About this task: Look for "agent" in each line of the entries, and return the matching lines.

++++++++++++++++++++

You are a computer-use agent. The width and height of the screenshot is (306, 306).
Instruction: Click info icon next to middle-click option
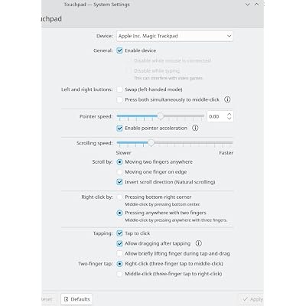click(x=227, y=99)
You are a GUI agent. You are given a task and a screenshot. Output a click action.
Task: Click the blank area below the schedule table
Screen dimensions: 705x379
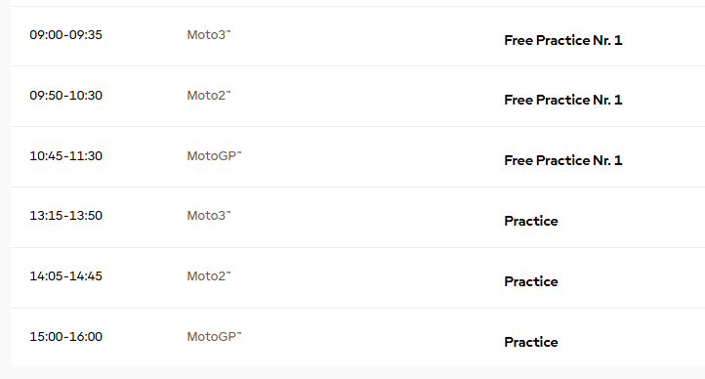tap(353, 373)
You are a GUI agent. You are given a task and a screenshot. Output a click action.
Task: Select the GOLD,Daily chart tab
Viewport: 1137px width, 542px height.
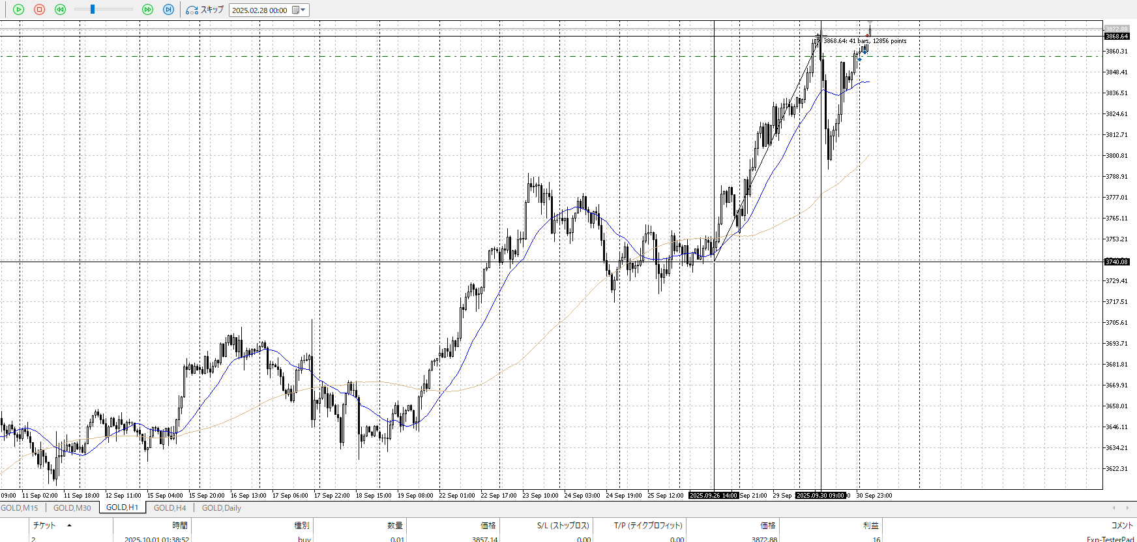tap(221, 508)
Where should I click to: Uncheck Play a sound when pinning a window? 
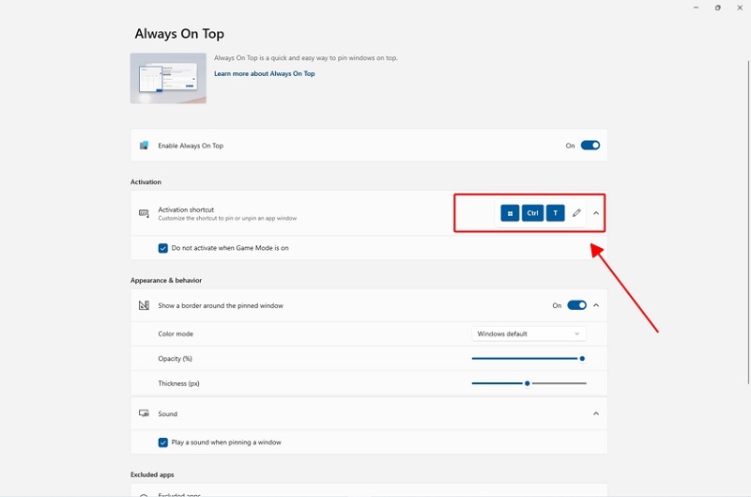tap(163, 442)
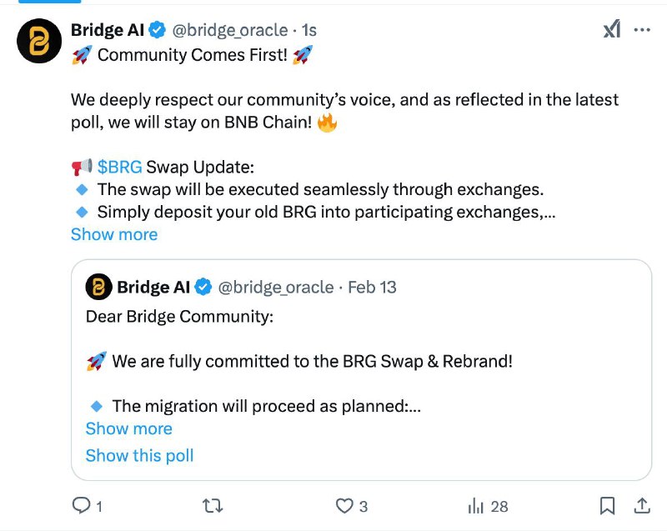This screenshot has height=531, width=667.
Task: Open the Show this poll link
Action: (139, 455)
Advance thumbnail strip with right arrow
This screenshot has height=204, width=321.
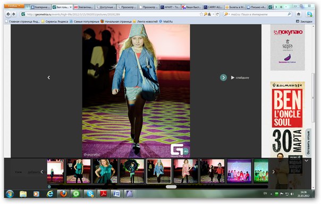click(274, 172)
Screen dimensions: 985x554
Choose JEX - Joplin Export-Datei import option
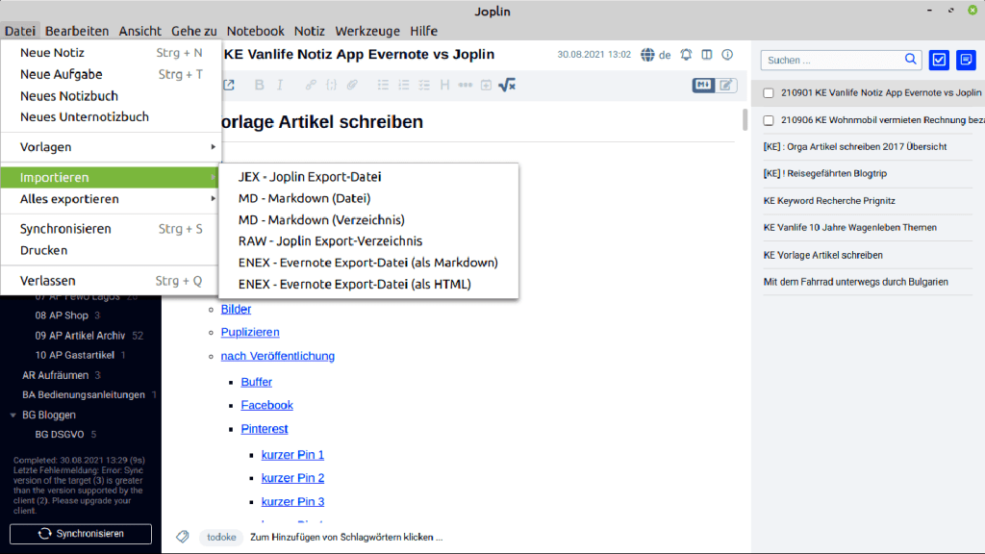click(310, 177)
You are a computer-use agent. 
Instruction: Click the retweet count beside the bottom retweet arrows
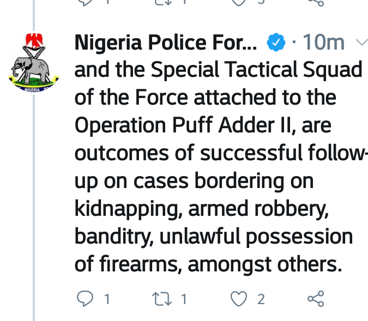click(x=184, y=299)
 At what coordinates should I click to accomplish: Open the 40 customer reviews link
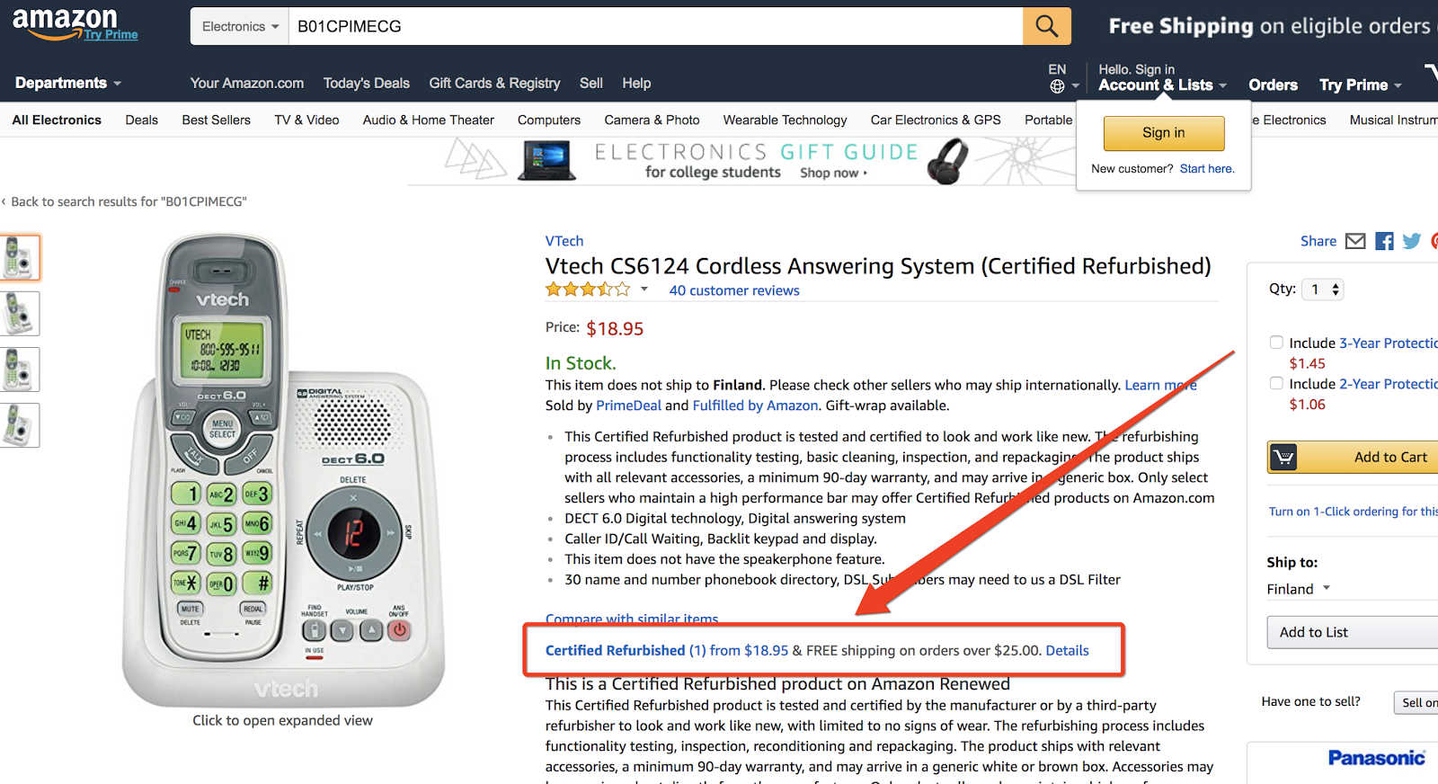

++++++++++++++++++++

Answer area:
You are a computer-use agent. The width and height of the screenshot is (306, 306).
You are a GUI agent. You are given a task and a screenshot. Output a click action.
You are a GUI agent. You are given a task and a screenshot. Output a click action.
You are a computer-use agent. 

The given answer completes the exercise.